§ Task directions
Return the data verbatim, starting at the line that contains "Click the vma 765.550 annotation text" and continuing to the end of the data.

§ Given data
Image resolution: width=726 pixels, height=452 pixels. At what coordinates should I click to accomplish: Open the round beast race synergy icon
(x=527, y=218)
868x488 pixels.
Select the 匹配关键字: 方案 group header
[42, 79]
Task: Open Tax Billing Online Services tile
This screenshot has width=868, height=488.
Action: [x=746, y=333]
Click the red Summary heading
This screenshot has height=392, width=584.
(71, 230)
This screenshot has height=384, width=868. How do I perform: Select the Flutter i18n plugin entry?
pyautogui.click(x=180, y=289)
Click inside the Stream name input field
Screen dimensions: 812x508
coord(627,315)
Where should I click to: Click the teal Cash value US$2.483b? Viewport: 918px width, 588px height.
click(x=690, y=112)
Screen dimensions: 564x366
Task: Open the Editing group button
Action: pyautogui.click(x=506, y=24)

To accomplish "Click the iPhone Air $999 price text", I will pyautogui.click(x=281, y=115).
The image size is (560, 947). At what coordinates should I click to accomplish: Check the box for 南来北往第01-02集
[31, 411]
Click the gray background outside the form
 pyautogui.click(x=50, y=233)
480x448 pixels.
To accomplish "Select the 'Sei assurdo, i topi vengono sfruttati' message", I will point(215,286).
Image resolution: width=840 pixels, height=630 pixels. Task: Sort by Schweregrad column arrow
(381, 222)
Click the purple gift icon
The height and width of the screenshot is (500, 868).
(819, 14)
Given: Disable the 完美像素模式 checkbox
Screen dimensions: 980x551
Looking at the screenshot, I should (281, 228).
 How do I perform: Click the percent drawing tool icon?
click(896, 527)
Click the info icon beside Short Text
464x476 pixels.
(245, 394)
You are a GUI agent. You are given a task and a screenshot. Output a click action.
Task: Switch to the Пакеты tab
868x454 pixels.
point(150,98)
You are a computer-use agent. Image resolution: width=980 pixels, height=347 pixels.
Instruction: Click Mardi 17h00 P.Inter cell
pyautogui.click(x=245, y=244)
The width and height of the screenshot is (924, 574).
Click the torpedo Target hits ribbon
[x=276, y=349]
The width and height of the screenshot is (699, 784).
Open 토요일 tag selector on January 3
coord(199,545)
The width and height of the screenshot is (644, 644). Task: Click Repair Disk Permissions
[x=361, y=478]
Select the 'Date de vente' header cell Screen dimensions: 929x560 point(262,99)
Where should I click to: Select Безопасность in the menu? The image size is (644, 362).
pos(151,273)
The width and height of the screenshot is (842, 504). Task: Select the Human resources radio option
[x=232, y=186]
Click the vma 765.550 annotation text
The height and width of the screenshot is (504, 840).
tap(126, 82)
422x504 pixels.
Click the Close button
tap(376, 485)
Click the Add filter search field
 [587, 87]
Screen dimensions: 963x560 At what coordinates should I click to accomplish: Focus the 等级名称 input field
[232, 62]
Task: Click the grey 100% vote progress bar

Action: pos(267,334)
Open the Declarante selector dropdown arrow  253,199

§ Solved problem
Click the vma 765.550 annotation text
The height and width of the screenshot is (504, 840).
tap(126, 82)
422x504 pixels.
Click the Close button
tap(376, 485)
Click the Add filter search field
 [587, 87]
Screen dimensions: 963x560 At what coordinates should I click to accomplish: Focus the 等级名称 input field
[232, 62]
Task: Click the grey 100% vote progress bar

Action: pos(267,334)
Open the Declarante selector dropdown arrow  253,199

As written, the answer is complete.